### DIRECTIONS FOR THIS TASK
Copy every row from the one containing "How do I perform: Click" down to the one containing "tap(885, 619)", including both, character for character. Omit the pictures.

### MATERIAL PROVIDED
⁂

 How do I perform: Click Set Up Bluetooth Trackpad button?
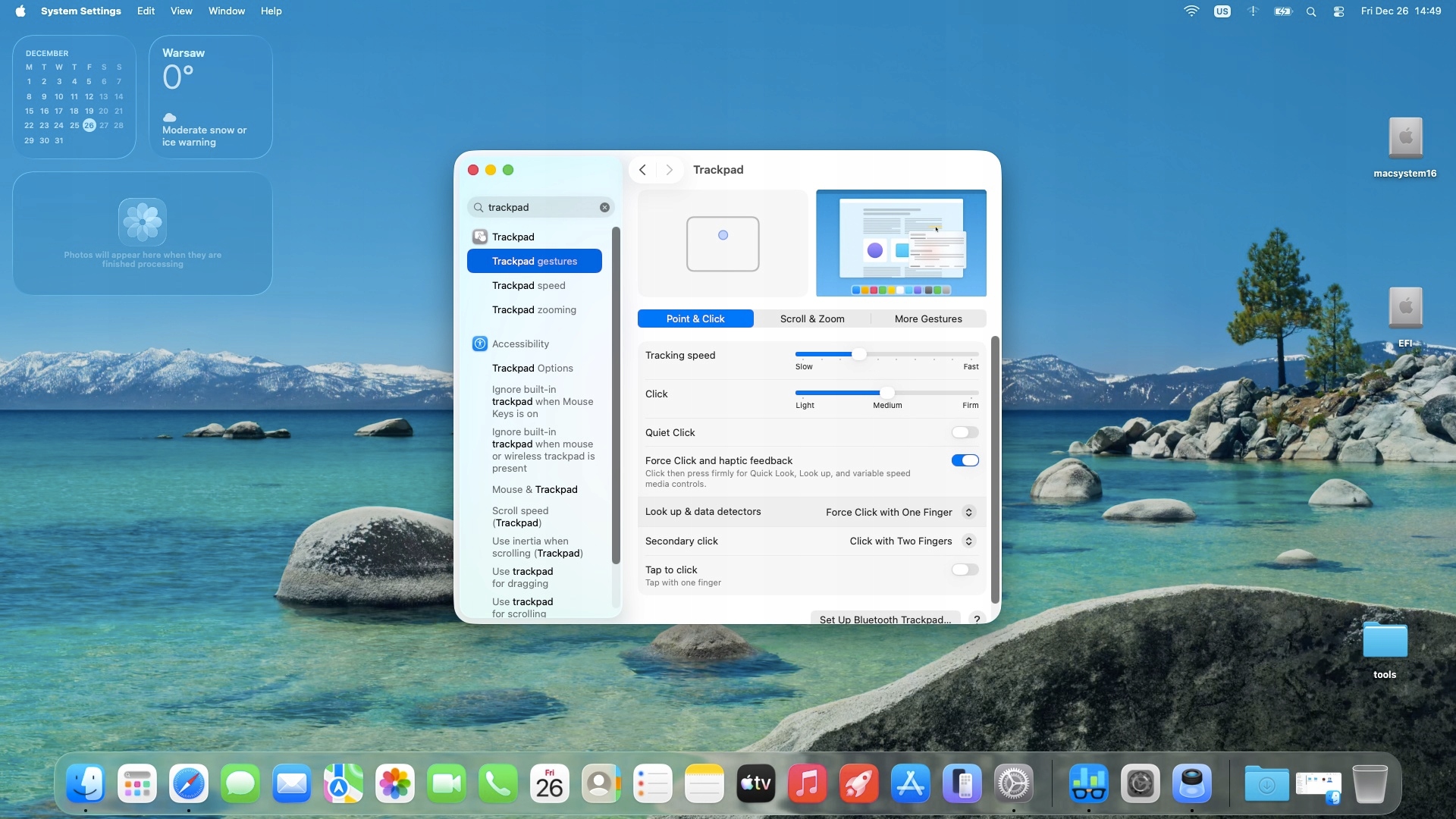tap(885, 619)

⁂

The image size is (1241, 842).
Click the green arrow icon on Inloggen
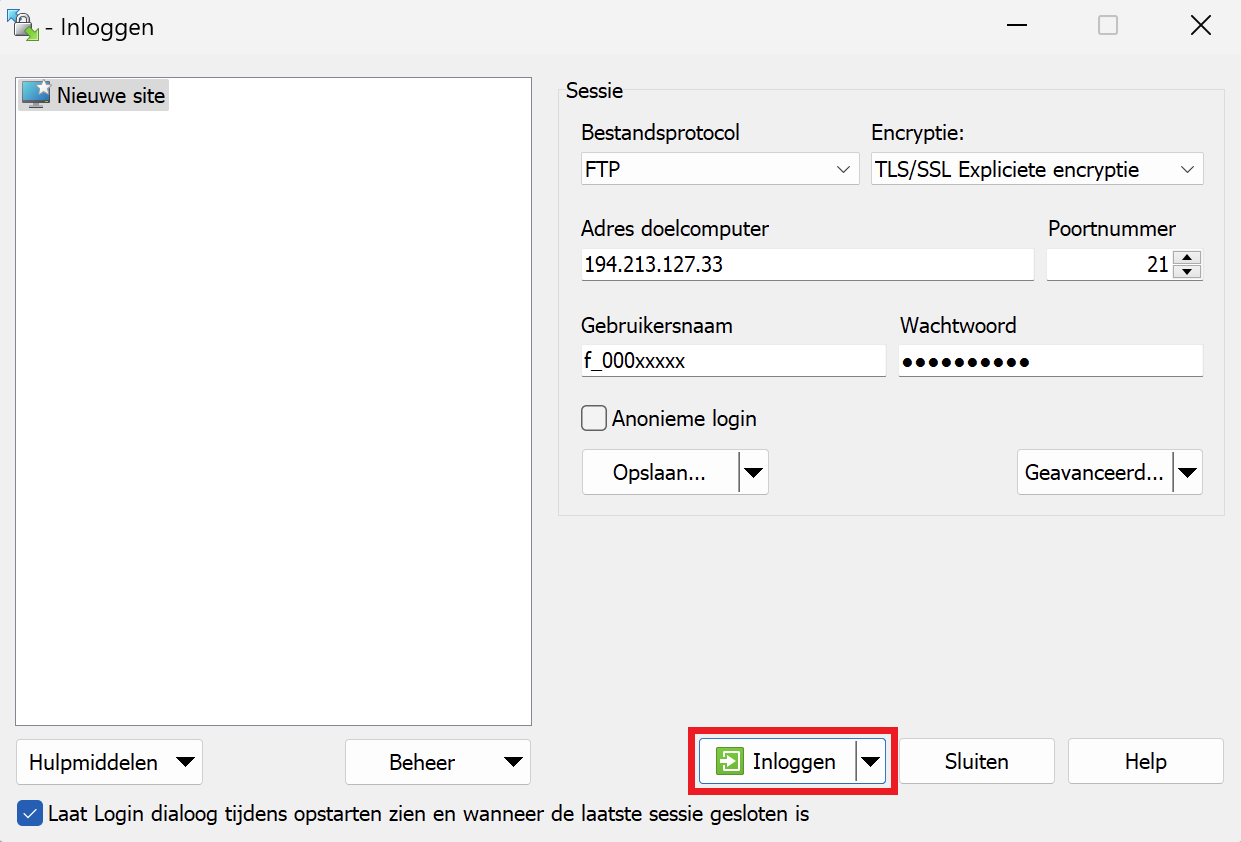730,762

⁂

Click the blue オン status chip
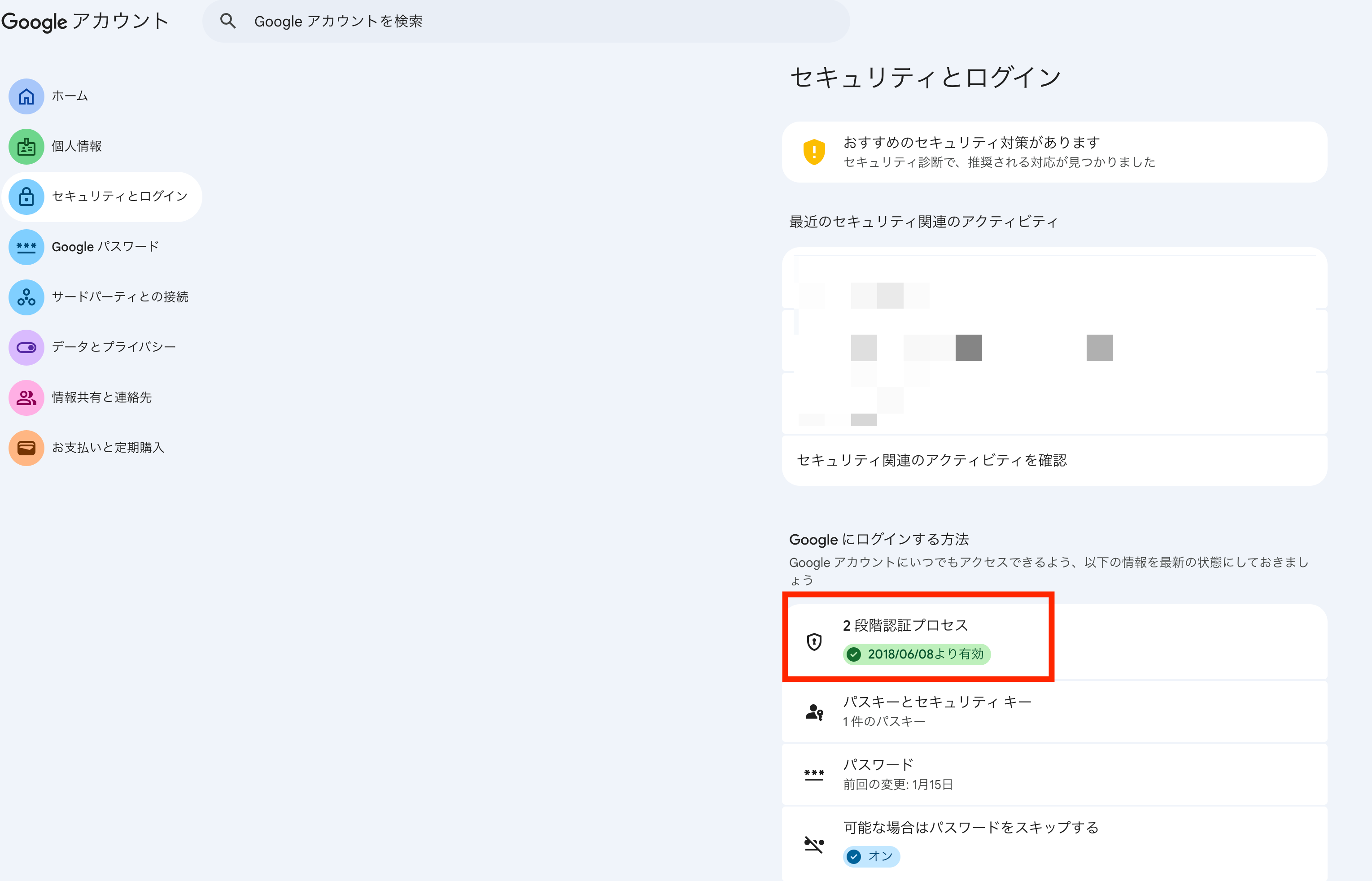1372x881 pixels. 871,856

⁂

### ANSWER TO THE TASK
 How do I perform: Click Set Up Bluetooth Trackpad button?
tap(885, 619)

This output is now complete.